Emotionale Vernachlässigung
In einem Bericht der Entzugs-Klinik heisst es: «Bei Marugan ergeben sich Hinweise auf das Vorliegen von schwerer emotionaler Vernachlässigung sowie schwere physische Vernachlässigung.»
Trotzdem findet Marugan: «Meine Eltern haben ihr Bestes gegeben. Es war aber nicht die Erziehung, die ich gebraucht hätte.» Ihm habe eine führende Hand und eine Schulter zum Anlehnen gefehlt. «Allem voran fehlte es mir jedoch an Liebe für mich selbst.»
Gefangen im Strudel
Kokain sei lange die Lösung für all seine Probleme gewesen, doch der Konsum habe seine Spuren hinterlassen – auch optisch.

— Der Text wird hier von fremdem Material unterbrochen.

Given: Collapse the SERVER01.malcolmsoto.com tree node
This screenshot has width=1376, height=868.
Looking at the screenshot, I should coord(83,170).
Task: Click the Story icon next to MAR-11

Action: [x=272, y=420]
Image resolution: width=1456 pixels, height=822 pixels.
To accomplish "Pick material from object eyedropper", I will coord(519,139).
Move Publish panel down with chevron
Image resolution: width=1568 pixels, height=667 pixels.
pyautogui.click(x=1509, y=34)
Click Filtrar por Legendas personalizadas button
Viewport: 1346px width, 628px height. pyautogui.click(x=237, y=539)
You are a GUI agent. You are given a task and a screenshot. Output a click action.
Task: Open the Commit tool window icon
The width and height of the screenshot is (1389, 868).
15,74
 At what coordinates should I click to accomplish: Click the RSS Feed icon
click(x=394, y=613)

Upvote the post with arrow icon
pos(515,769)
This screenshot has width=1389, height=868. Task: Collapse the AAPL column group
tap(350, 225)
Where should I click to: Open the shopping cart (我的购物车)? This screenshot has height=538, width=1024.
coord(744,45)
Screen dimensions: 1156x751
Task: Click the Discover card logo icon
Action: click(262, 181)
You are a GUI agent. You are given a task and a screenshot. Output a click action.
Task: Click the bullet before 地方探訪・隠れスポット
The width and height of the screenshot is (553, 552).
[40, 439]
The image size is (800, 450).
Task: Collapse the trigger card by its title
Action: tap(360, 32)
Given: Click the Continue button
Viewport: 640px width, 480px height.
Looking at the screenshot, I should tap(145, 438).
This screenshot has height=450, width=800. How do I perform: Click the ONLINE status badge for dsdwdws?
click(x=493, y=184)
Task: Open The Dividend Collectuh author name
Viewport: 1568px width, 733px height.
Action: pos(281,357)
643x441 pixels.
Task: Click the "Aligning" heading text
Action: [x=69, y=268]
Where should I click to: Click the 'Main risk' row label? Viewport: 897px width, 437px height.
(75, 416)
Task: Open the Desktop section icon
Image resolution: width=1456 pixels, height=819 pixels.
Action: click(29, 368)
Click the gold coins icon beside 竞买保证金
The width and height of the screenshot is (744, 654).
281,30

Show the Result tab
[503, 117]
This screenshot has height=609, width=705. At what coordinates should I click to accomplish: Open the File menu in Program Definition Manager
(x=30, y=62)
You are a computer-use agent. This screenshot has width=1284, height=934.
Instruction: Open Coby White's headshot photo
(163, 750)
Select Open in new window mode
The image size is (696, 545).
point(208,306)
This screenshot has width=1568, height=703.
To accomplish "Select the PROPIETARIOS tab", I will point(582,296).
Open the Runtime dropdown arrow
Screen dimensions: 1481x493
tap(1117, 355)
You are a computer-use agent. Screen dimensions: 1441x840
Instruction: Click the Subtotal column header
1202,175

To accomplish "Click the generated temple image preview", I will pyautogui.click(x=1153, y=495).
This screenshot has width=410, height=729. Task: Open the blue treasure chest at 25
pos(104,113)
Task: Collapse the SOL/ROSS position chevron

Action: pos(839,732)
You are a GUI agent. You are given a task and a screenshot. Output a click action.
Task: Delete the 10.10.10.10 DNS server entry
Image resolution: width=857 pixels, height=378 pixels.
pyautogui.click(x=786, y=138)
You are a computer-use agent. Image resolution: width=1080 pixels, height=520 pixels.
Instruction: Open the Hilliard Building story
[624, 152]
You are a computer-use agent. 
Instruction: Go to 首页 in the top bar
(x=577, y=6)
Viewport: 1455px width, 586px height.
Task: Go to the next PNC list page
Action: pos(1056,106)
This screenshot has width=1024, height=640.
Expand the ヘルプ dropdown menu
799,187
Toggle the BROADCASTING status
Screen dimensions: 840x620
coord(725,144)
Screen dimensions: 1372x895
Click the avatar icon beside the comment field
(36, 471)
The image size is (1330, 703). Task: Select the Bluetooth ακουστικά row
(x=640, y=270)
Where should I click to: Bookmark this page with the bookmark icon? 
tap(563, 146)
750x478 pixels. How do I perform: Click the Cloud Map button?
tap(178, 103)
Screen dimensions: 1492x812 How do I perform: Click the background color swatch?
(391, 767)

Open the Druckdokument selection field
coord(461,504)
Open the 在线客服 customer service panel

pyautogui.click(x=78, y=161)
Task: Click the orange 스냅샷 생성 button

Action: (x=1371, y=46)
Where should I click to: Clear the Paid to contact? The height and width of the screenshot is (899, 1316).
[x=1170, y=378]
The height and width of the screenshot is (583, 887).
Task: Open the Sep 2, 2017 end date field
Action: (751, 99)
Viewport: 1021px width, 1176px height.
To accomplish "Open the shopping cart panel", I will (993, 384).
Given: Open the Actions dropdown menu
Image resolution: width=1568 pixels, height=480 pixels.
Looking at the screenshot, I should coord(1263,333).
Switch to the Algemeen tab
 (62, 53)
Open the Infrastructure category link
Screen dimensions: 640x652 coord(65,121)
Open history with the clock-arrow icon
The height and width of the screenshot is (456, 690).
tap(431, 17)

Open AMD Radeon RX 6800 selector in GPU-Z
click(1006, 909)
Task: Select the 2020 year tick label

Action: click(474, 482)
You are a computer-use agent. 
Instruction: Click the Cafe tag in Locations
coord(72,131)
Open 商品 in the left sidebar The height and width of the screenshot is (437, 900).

Marugan zeigt ein Foto von sich mit schwarzen Augenrändern, roten Augen und roter Nase: «Das haben zehn Jahre Kokain-Konsum mit meinem Gesicht gemacht.»
Über die Jahre hinweg sei Marugan in einen Strudel geraten: «Alles drehte sich nur noch um Koks. Ich steckte meine ganze IV-Rente oder mein RAV-Geld in meine Sucht.» Reichte es nicht, habe er entweder mit Freunden zusammengelegt oder in den Clubs gedealt, um seinen eigenen Konsum zu finanzieren. Rechnungen blieben unbezahlt, Schulden häuften sich an.
Um Kokain zu beschaffen, habe er sein Umfeld belogen und manipuliert, so Marugan. «Dafür schäme ich mich heute extrem.» Auch Chancen – wie etwa eine Lehrstelle im Detailhandel – habe er vermasselt. «Ich bekam immer weniger auf die Reihe.»
Aufklärung auf Tiktok
Für ein besseres Leben stellt Marugan jetzt alles auf den Kopf: «Ich hatte nie eine Struktur im Alltag. Auch weiss ich nicht, was Disziplin ist. Dinge, die jetzt wichtig sind, um dem Kokain fernzubleiben.»
Also habe er gleich hier angesetzt: «Ich habe meine Ernährung umgestellt, treibe Sport und suche nach gesunden Beschäftigungen. Gleichzeitig halte ich mich von meinem bisherigen Freundeskreis und dem Feiern fern.»
Seine Sucht und seinen Entzug thematisiert Marugan auch auf seinem Tiktok-Kanal. «Es hilft mir bei der Verarbeitung und ich kann andere Menschen aufklären.» In der Aufklärungsarbeit sieht er seine Zukunft.
Hohe Akzeptanz
Es sei erschreckend, wie einfach man in der Schweiz an Kokain kommt und wie hoch die Akzeptanz sei, so Marugan: «Obwohl Kokain eine harte Droge ist, wird es hier bis in die privilegiertesten Kreise akzeptiert. Mögliche Folgen werden verharmlost. Die Kunstszene – so etwa die Musik- und Filmbranche – feiern die Droge beinahe schon ab.»
Marugan weist darauf hin, wie gefährlich das sein kann: «Ein verzweifelter Junge oder ein trauriges Mädchen sind nicht in der Lage, einen Unterschied zwischen der Kunst und dem wahren Leben zu machen. Sie laufen Gefahr, süchtig zu werden.»